Records from a collection
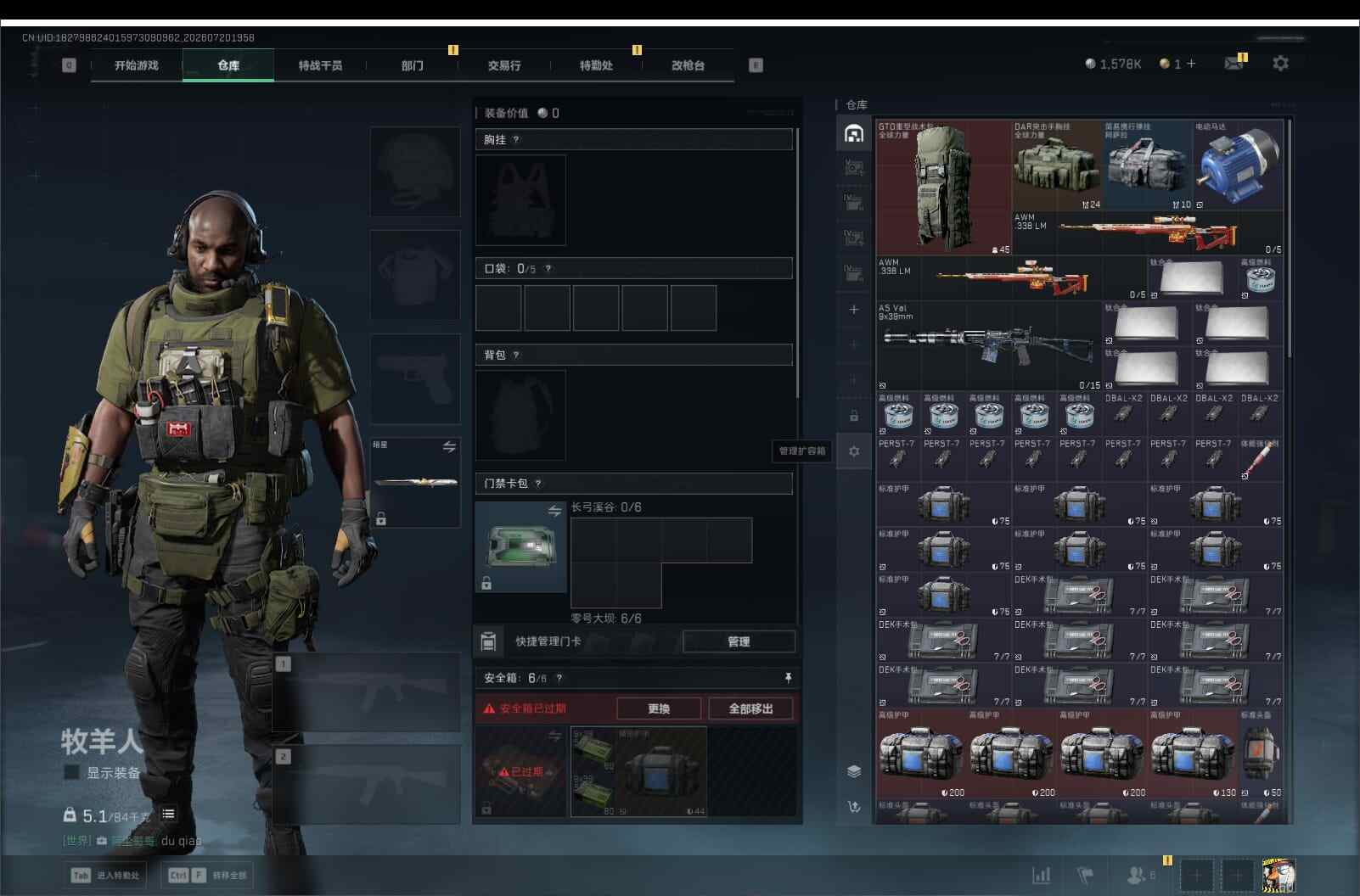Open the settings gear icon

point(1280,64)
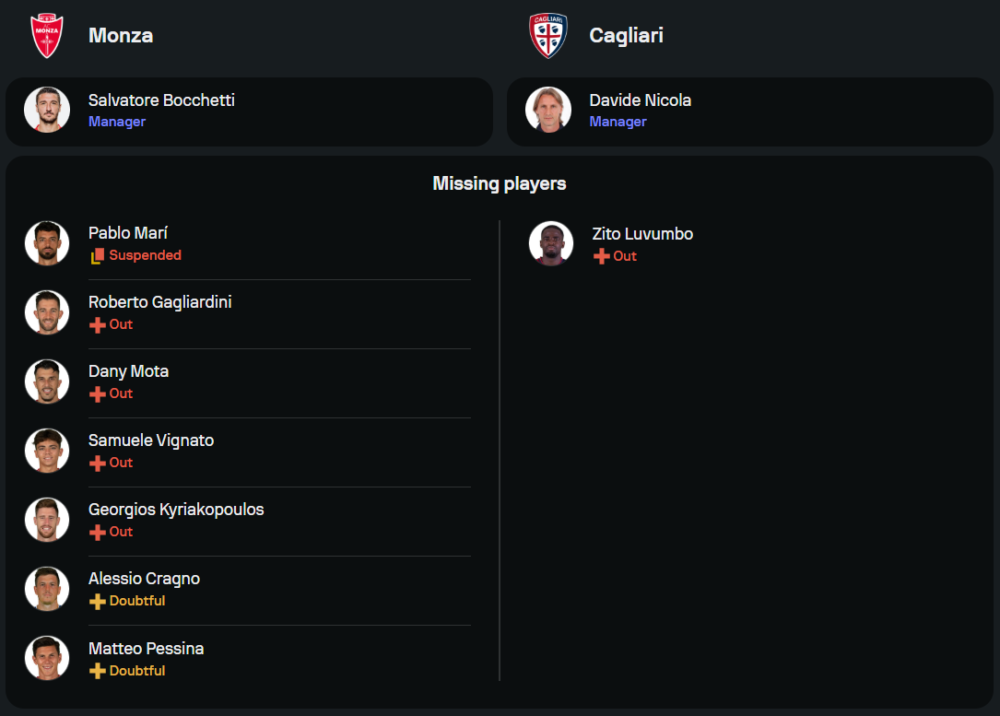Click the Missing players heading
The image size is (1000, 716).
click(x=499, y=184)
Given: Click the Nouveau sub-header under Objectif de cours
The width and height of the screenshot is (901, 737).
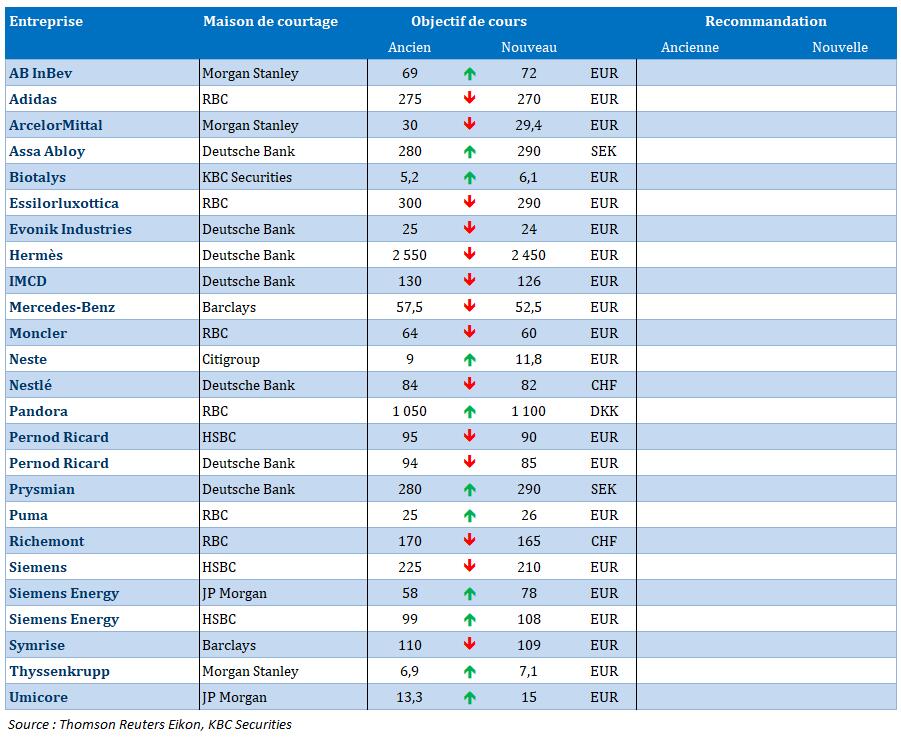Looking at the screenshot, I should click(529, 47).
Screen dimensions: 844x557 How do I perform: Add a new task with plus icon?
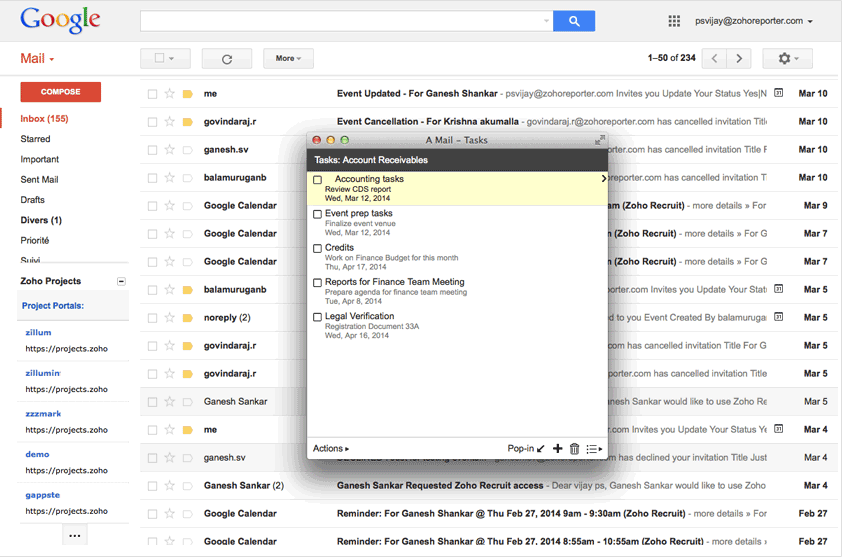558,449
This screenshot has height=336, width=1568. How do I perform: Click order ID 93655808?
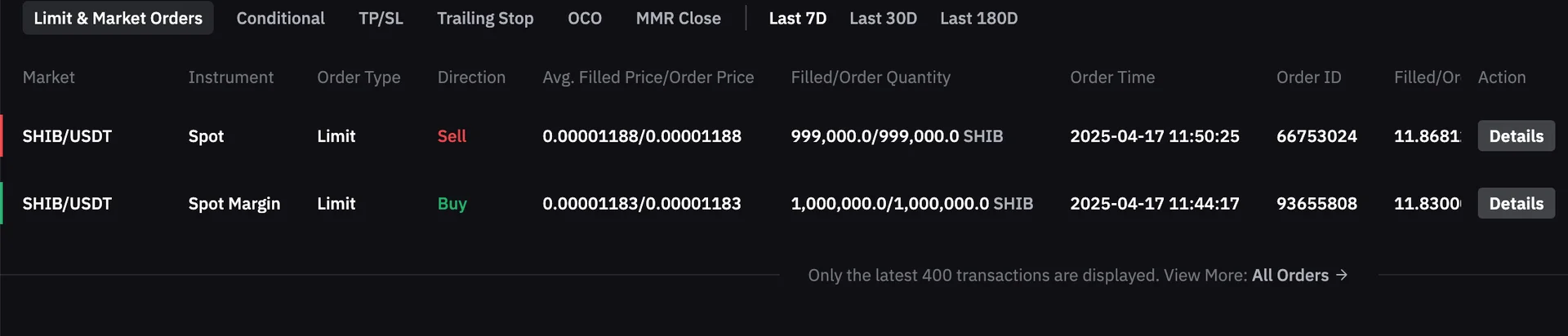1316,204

What is being asked
Set down only the lines from the one with "Screen dimensions: 844x557" through the end of the entries, exactly as they appear, leaving out each picture.

Solution to the problem
Screen dimensions: 844x557 How do I perform: Add a new task with plus icon?
558,449
This screenshot has height=336, width=1568. How do I perform: Click order ID 93655808?
1316,204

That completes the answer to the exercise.